Sur une autre terrasse, un autre soir, nous avions écouté, éberlué, pendant trois heures d'affilée, un ami survivant nous faire le récit hallucinant de sa course folle en tête de la Colonne fuyant vers Nezuk le harcèlement des tueurs en juillet 1995. Jamais la mort et la vie, les larmes et le rire ne nous sont apparus ce soir là, aussi dérisoires. Jamais l'idée de paix ne nous a paru aussi incohérente.

Après quatre jours de cette marche sur les traces de la Colonne, parvenus à Potocari-Srebrenica, nous étions tous réunis, comme écrasés par un étrange silence, devant le mémorial circulaire des 8372 civils massacrés par les troupes du général Mladic au terme du siège de cette ville martyre, dont les corps on été aujourd'hui partiellement identifiés. Ayant lu tous ces noms gravés dans la pierre blanche, comme une louange à la mort qui avait stoppé net l'horrible souffrance du siège, nous retournant vers le hangar d'une usine désaffectée, de l'autre côté de la route, nous entendions encore le silence des femmes et des enfants qui avaient été parqués par l'assiégeant entre ces quatre parois métalliques, avec la complicité impuissante des soldats de la Forpronu sensés les protéger. Plusieurs d'entre nous se sont alors couchés sur l'herbe, pour ne plus réfléchir. A son terme, notre marche pour la paix « grinçait ». Nous ne voulions pas savoir qui avait massacré qui, qui étaient les méchants, qui étaient les bons. Nous voulions que tout cela n'eût pas existé. Nous voulions quitter ces lieux d'une horreur presque encore « fraîche », nous voulions rentrer à la maison, peut-être, voir encore juste avant, le pont de Mostar « reconstruit », pour le bien de nos âmes dont la bonté avait été durement altérée. Ou encore visiter le site archéologique de Stolac avec ses étonnantes figures ciselées sur les pierres dressées des « Bogomiles », pour nous souvenir que le bien et le mal sont une quête sans fin menée par les plus anciennes civilisations.
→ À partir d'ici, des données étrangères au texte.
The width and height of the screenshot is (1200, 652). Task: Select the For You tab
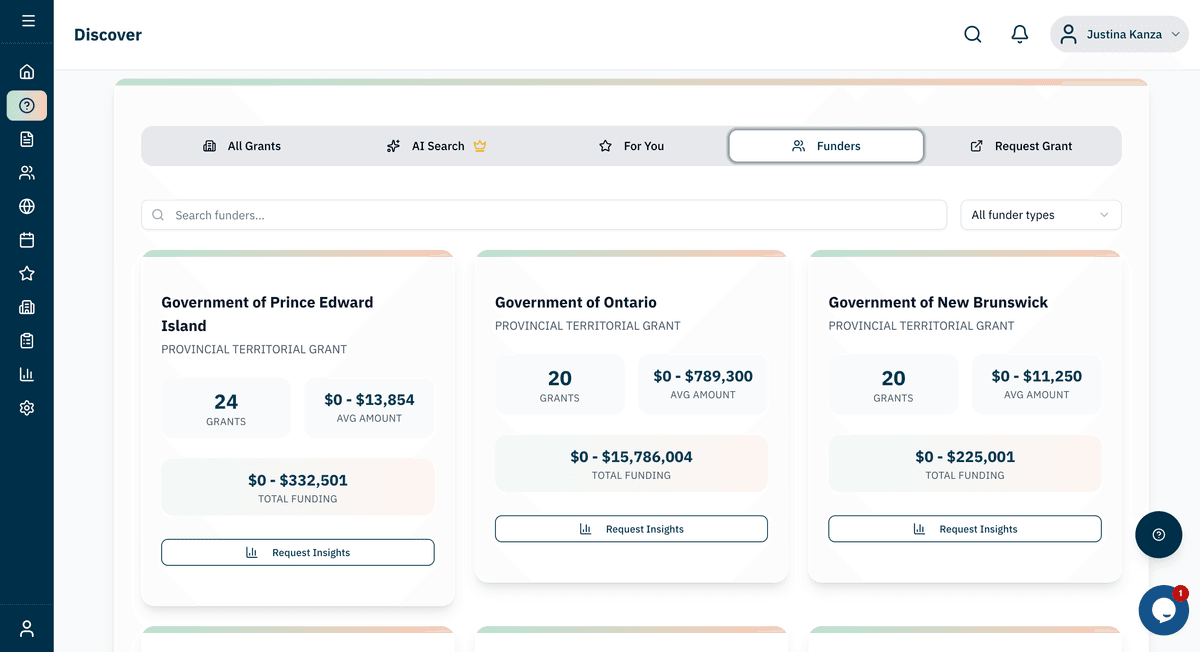coord(632,145)
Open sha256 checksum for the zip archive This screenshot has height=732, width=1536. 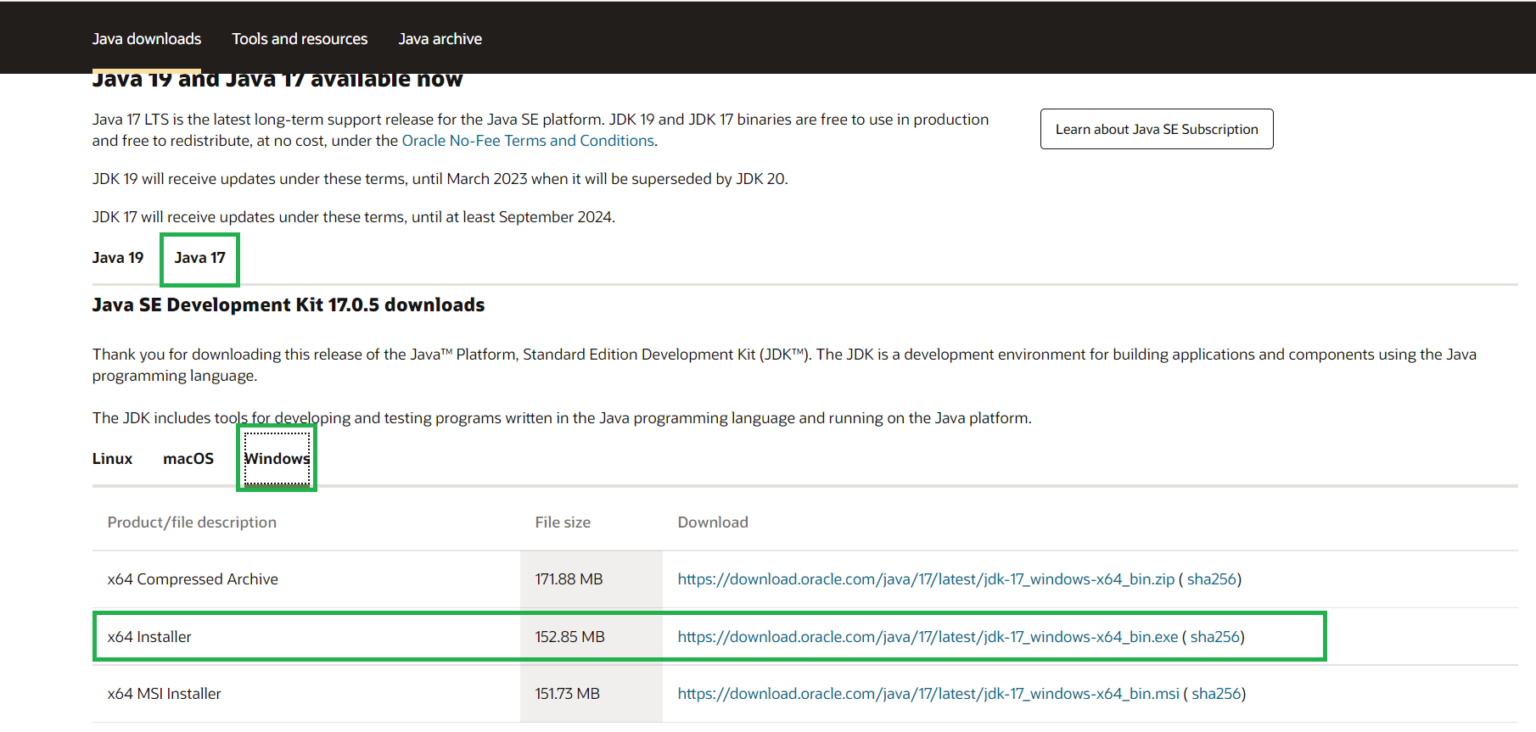pyautogui.click(x=1211, y=579)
Revenu « à la maison », chez soi, là où le goût de métal ou de sang dans la bouche n'a plus cours, là où règne la paix comme règnent les étoiles dans le ciel que l'on prend plaisir à contempler, le soir, sur la terrasse ... un constat et des questions se dessinent alors dans notre esprit. Bien sûr les dialogues entre marcheurs et avec « les gens de Bosnie » nous ont permis, une nouvelle fois, de nous connaître mieux, de prendre conscience de nos différences, parfois vertigineuses, quelles soient biographiques, sociales, psychologiques, culturelles, ou spirituelles. De réaliser qu'accepter ces différences n'est pas aisé et que des incompréhensions, des frustrations, des escarmouches, peuvent prendre forme et assombrir momentanément nos journées de marche. Toutes ces découvertes ont enrichi à l'évidence nos esprits de pèlerins pour la paix. Mais il nous reste ce goût de sang dans la bouche dont nous a parlé notre survivant de la Colonne et dont Tracy Chamoun, une survivante de la guerre du Liban s'était fait l'écho (« Le sang de la paix ». JC. Lattes. 2013). Alors la question qui engloutit nos espoirs : est-ce parce que nous « croyons à la paix » entre les humains et que nous marchons pour elle depuis cinq ans, que celle-ci va s'instaurer, comme un souffle venu du ciel, dans les pays aujourd'hui en guerre (et quelles guerres, plutôt une succession de massacres effroyables au nom d'un dieu vertueux ou d'un puissant protecteur) ? La paix devrait être contagieuse tant elle est l'évidente alternative aux horreurs durables de la guerre ... mais le monde n'est pas contaminé! Alors quoi ?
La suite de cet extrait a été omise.